The medicines have been shipped to Finland, the first country to have all approvals in place, says John-Arne Røttingen of the Norwegian Institute of Public Health, who chairs the study’s executive group. “I expect that the first patients will probably be recruited there any day,” he says. Other countries could soon join SolidarityPlus, as the new phase has been dubbed; more than 40 are in the process of getting ethical and regulatory approvals.
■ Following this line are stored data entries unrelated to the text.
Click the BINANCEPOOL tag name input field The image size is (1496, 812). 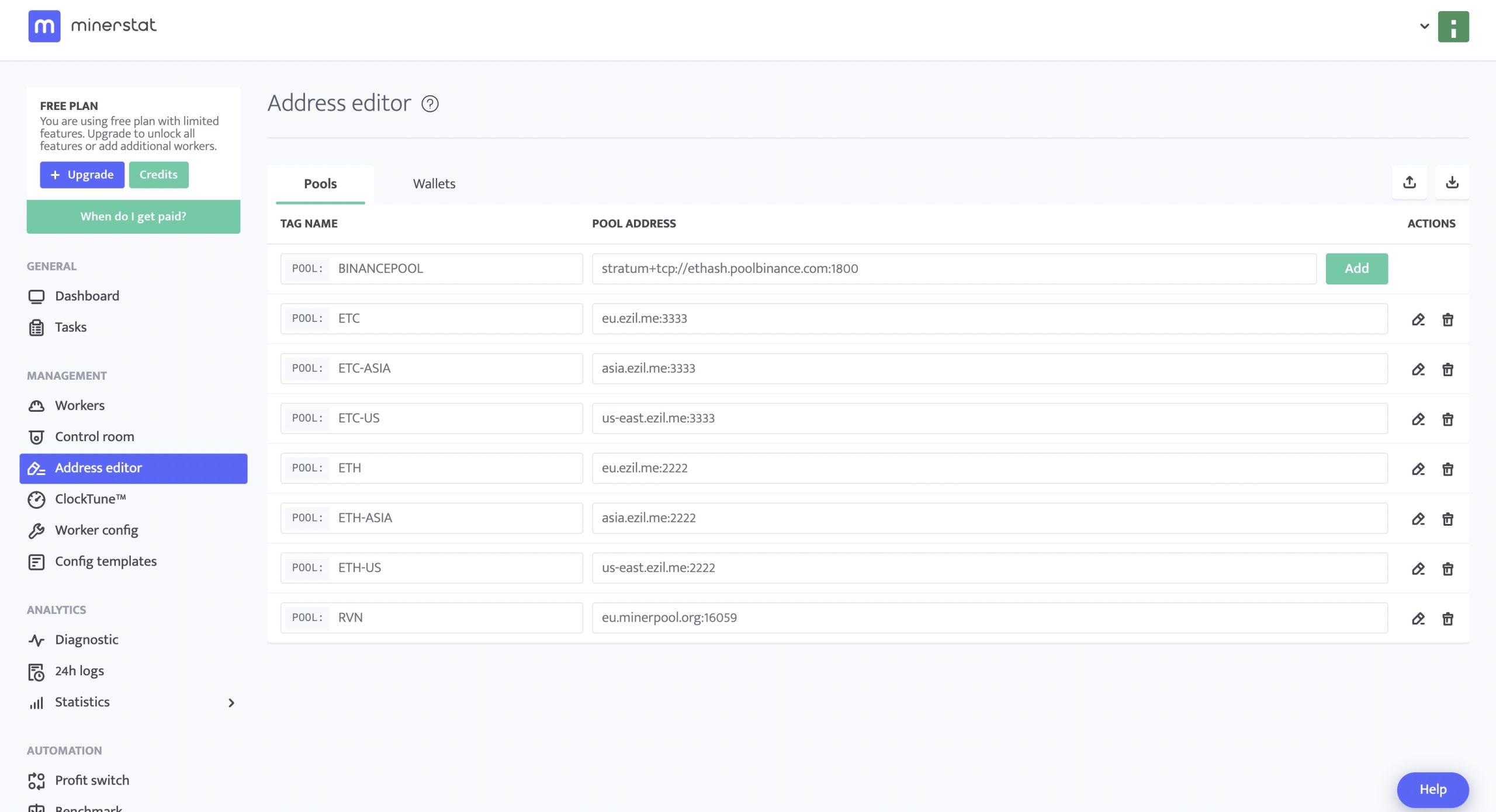(456, 268)

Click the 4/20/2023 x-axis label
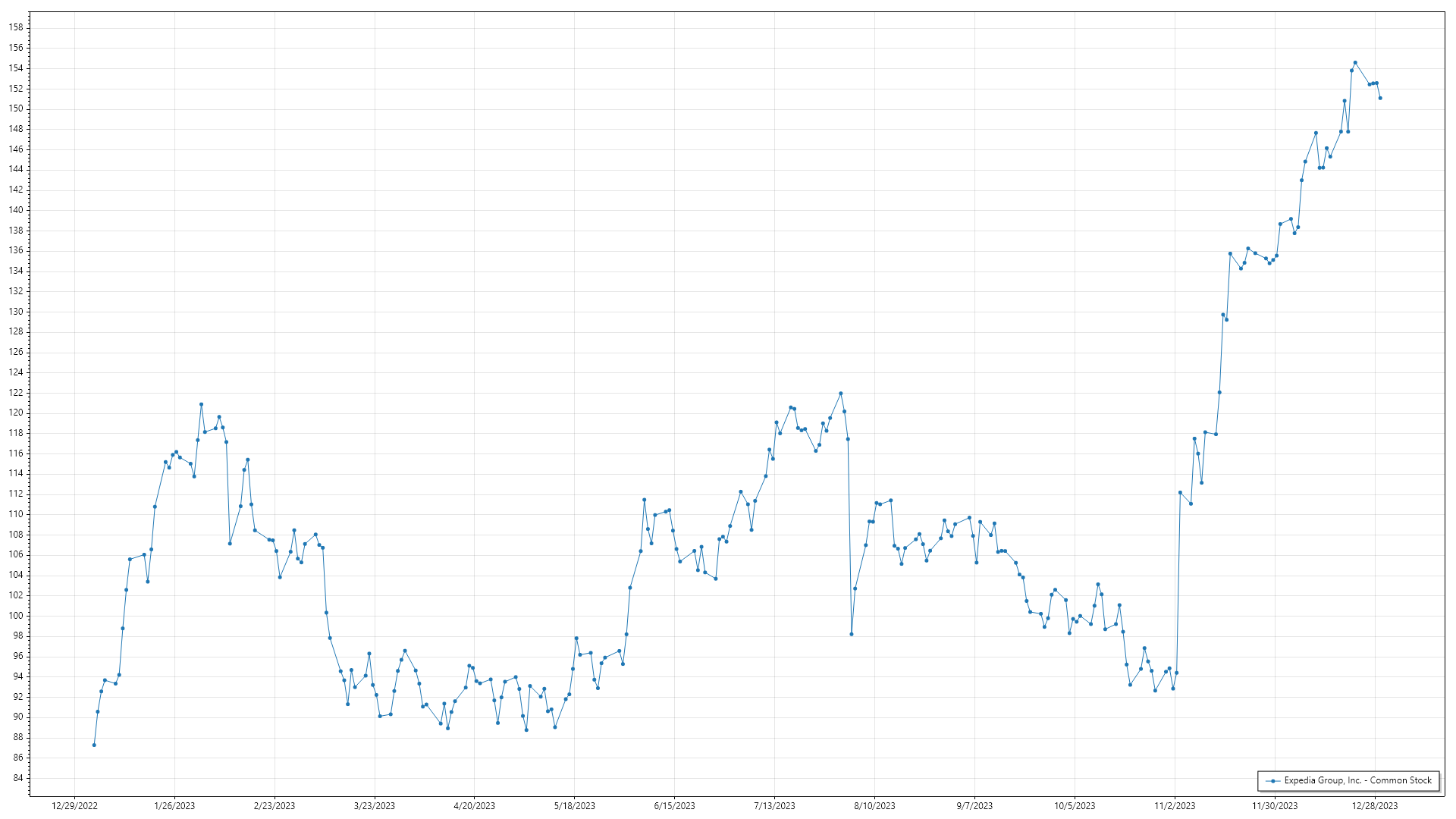click(x=474, y=806)
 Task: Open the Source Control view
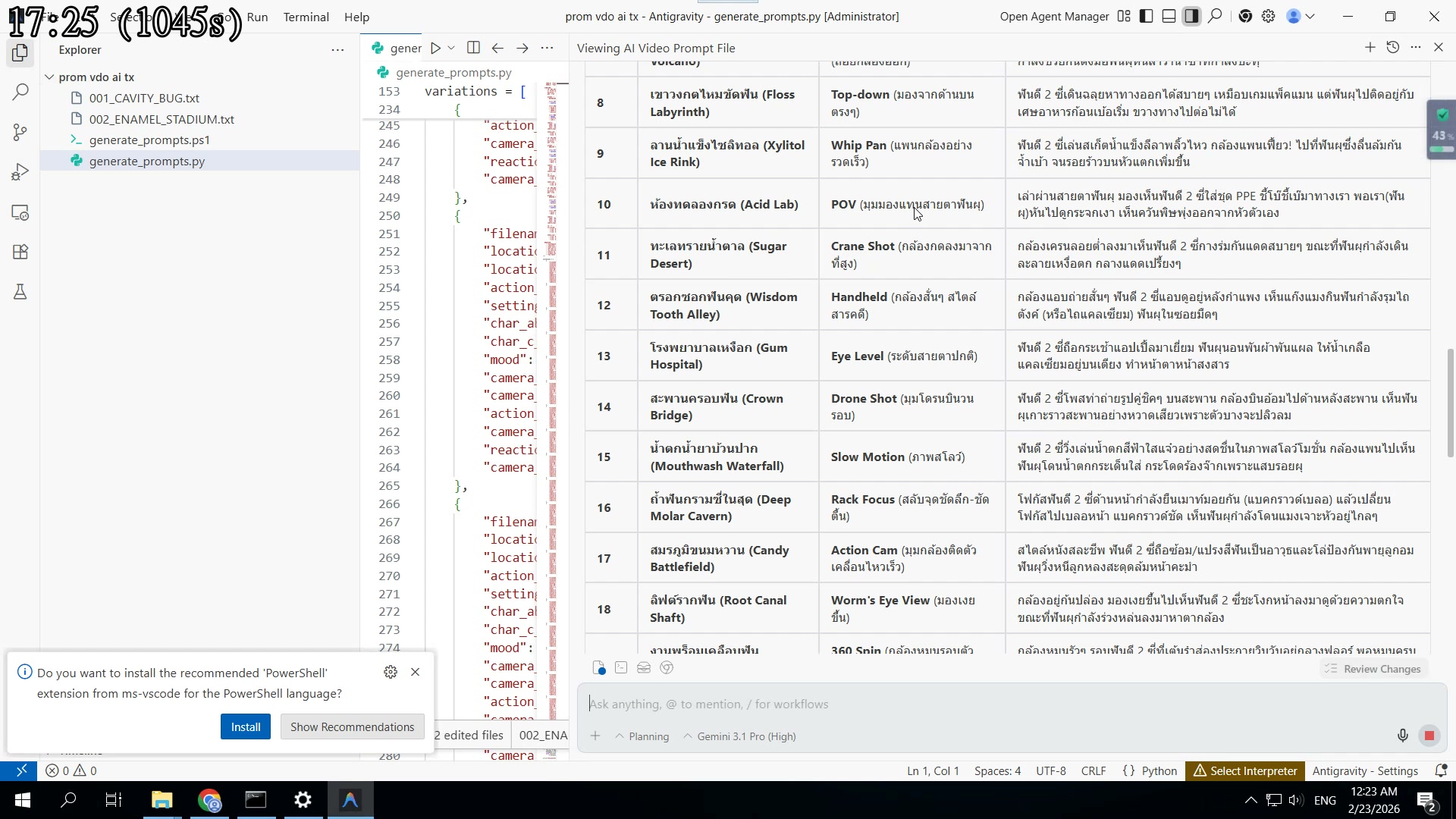click(20, 131)
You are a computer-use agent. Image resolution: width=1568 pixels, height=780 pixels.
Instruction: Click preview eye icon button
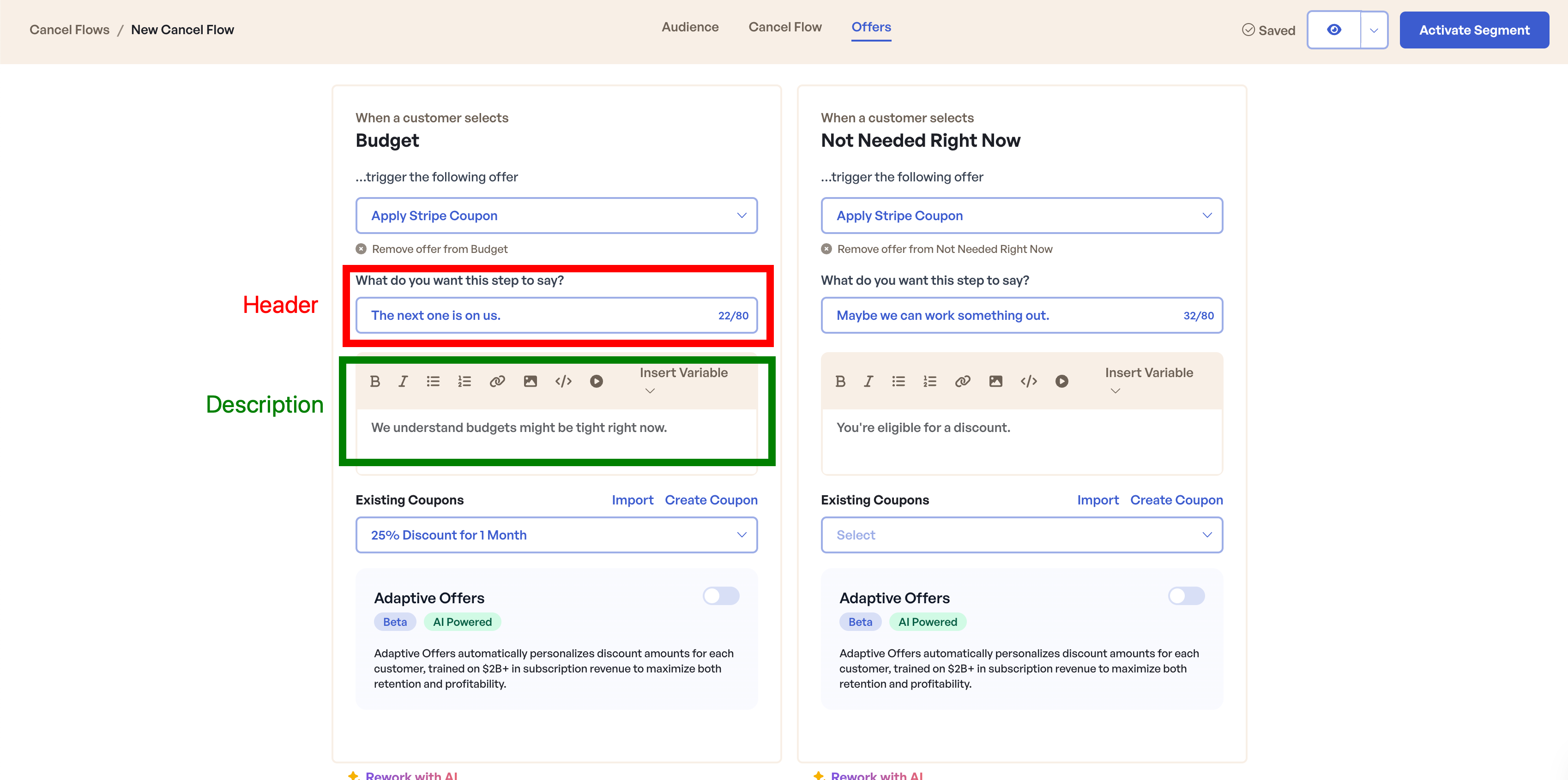[1333, 30]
When the original Solidarity trial started in March 2020 it was a first: an effort to test drugs in dozens of countries simultaneously in the middle of a pandemic. By late in the year it had delivered verdicts on four treatments—none showed a benefit—but then became mired in negotiations with pharmaceutical companies and regulatory delays. “It’s great that Solidarity is proceeding with randomized clinical trials again, as they have already made an important contribution to our therapeutic approach during the pandemic,” says Eric Topol, director of the Scripps Research Translational Institute. “We can’t be at all complacent about needing better therapies for patients with severe COVID.”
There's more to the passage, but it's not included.